━━ SUPPLIED MATERIAL

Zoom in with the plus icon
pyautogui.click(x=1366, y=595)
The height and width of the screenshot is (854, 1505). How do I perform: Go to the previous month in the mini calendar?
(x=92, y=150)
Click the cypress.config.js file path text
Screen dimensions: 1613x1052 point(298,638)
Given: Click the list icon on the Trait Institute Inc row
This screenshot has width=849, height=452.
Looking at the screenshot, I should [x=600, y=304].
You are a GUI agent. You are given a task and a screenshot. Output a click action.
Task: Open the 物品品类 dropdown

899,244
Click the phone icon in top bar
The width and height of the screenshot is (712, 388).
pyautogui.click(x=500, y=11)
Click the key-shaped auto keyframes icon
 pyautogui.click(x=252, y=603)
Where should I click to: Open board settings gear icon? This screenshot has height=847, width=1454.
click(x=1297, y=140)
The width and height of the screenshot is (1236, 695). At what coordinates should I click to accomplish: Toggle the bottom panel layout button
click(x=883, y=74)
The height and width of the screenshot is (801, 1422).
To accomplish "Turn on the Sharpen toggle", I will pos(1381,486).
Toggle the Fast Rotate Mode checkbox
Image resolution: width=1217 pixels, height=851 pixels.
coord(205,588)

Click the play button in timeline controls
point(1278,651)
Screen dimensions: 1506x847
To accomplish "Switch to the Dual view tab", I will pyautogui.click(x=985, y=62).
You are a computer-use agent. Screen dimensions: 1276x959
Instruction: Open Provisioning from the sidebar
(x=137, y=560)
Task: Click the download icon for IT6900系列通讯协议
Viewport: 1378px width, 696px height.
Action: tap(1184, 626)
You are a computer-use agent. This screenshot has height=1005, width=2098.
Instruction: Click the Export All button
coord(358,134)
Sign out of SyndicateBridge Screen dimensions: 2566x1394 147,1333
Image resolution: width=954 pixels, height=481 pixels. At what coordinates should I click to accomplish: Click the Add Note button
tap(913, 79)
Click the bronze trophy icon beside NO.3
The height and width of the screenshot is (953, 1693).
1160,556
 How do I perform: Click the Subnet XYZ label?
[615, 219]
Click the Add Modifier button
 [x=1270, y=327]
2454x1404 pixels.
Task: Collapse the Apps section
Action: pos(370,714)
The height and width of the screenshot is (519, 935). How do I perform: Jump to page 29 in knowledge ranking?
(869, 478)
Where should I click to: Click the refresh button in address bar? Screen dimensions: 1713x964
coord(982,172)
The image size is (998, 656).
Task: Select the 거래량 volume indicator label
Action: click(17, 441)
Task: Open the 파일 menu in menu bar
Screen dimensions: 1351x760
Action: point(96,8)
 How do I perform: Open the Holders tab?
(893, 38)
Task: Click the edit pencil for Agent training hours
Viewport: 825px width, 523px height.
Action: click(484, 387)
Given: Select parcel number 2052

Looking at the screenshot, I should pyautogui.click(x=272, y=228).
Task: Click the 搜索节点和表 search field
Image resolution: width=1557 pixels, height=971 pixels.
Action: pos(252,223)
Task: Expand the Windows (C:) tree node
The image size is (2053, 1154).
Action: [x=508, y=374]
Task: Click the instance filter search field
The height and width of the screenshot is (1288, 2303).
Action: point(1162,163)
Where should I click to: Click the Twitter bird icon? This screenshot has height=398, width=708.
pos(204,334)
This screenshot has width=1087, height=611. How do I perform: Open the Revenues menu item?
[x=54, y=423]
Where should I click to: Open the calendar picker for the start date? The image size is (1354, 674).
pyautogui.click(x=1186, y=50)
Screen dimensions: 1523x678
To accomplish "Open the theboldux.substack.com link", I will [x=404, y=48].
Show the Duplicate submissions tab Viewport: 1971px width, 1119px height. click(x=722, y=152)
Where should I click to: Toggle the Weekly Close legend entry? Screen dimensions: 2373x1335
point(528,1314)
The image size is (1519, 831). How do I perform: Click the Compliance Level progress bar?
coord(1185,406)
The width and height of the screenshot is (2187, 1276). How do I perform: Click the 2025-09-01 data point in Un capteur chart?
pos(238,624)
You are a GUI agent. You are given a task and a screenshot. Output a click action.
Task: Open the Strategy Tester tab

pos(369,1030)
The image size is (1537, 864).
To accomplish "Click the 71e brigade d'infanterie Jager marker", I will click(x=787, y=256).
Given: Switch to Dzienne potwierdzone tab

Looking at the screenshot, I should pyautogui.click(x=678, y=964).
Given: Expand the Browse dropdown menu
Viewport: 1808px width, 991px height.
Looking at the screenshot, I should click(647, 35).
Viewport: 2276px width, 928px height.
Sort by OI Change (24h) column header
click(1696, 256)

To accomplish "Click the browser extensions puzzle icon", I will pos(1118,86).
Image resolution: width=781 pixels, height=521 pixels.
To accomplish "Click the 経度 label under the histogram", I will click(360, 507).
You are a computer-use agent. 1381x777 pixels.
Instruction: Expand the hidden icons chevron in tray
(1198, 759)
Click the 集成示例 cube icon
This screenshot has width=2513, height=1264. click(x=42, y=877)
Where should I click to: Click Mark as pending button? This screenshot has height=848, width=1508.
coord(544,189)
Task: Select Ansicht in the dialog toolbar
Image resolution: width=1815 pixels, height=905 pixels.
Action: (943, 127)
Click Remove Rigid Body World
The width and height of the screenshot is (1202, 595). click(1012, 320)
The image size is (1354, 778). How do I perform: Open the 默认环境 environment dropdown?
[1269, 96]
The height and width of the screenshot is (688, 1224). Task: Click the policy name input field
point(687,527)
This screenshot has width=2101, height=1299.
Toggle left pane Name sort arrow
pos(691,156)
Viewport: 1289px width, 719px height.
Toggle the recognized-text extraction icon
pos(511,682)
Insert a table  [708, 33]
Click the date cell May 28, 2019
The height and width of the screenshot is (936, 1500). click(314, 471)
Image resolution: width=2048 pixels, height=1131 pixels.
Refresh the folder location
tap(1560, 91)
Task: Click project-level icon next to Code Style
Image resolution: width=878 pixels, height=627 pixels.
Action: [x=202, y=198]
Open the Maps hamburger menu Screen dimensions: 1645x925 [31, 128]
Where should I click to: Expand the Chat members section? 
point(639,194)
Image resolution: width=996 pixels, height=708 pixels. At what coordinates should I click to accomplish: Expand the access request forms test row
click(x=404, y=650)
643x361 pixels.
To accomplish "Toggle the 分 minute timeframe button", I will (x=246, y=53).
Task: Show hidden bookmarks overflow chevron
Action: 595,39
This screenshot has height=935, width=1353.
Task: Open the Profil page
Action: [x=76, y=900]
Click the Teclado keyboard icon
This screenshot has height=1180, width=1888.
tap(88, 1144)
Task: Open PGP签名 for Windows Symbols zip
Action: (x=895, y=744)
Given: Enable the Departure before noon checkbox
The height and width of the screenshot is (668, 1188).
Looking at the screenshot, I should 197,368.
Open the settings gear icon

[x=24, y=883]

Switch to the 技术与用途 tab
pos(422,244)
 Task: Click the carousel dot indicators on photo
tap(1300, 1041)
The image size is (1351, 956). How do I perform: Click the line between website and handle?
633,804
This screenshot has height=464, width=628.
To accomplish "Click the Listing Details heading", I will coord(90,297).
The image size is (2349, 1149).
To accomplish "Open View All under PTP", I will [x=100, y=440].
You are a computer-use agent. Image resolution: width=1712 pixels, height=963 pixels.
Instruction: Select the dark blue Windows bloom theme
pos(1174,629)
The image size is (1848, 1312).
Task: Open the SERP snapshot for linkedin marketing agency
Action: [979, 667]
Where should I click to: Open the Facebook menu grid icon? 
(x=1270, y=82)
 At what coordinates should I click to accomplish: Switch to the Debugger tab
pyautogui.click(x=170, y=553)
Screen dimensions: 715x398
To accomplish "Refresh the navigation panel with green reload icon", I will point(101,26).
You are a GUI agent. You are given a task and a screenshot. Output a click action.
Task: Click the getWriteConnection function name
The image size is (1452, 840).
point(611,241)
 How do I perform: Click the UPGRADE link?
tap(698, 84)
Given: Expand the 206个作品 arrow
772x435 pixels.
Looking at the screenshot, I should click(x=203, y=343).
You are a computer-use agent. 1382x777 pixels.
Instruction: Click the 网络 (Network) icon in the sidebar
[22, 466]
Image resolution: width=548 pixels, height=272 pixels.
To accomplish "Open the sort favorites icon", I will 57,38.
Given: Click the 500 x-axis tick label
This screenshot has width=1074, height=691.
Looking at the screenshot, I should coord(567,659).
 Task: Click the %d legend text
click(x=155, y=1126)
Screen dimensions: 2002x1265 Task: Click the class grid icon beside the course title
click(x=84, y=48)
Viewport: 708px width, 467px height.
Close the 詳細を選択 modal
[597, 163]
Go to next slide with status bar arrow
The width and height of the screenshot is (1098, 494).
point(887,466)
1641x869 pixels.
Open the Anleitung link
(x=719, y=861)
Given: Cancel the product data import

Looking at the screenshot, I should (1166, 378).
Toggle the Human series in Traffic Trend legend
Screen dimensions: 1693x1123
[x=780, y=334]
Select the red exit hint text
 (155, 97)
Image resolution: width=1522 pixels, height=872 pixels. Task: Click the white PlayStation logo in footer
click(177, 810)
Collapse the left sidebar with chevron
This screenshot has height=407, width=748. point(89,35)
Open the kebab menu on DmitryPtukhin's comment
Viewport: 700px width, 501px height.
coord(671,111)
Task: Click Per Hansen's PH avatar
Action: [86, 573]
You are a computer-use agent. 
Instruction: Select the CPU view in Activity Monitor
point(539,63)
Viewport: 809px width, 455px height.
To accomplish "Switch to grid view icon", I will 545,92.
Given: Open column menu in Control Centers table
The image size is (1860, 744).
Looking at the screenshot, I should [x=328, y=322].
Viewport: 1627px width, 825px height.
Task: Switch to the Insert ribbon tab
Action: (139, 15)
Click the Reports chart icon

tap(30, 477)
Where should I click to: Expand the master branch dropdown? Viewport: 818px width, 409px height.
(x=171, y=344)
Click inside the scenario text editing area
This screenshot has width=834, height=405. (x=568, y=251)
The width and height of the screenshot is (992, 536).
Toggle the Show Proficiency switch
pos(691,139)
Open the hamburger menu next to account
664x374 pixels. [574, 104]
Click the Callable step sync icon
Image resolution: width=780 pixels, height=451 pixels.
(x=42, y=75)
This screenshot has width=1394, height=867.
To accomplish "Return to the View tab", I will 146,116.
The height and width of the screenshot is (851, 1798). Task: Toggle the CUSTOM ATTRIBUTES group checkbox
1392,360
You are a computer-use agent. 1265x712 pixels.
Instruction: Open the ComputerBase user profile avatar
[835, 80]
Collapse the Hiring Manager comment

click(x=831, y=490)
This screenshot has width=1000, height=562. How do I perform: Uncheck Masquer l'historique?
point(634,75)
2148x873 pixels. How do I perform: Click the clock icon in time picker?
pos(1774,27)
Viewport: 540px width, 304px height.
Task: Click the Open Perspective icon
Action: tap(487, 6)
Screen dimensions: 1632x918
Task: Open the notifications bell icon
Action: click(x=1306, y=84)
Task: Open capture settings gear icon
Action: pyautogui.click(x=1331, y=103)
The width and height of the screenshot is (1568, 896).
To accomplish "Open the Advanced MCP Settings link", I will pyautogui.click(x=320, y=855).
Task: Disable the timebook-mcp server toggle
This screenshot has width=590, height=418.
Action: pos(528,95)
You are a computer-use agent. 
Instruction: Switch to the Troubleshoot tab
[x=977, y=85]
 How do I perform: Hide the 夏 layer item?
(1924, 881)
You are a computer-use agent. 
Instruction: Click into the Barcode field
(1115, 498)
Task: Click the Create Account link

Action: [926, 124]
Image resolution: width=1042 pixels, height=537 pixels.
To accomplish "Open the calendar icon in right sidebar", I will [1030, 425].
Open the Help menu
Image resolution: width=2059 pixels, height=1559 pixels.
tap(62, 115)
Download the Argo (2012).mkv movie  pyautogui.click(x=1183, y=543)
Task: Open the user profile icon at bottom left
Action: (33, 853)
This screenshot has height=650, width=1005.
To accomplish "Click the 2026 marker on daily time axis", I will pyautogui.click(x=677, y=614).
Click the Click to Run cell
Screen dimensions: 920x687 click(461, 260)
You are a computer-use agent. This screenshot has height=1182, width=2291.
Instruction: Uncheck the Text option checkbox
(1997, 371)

━━━━

_ACTIVITY:_ Could you please retype the lines from the start of the data through the line with "Given: Click the list", both included, and nothing else?

_TASK RESULT:_
Zoom in with the plus icon
pyautogui.click(x=1366, y=595)
The height and width of the screenshot is (854, 1505). How do I perform: Go to the previous month in the mini calendar?
(x=92, y=150)
Click the cypress.config.js file path text
Screen dimensions: 1613x1052 point(298,638)
Given: Click the list icon on the Trait Institute Inc row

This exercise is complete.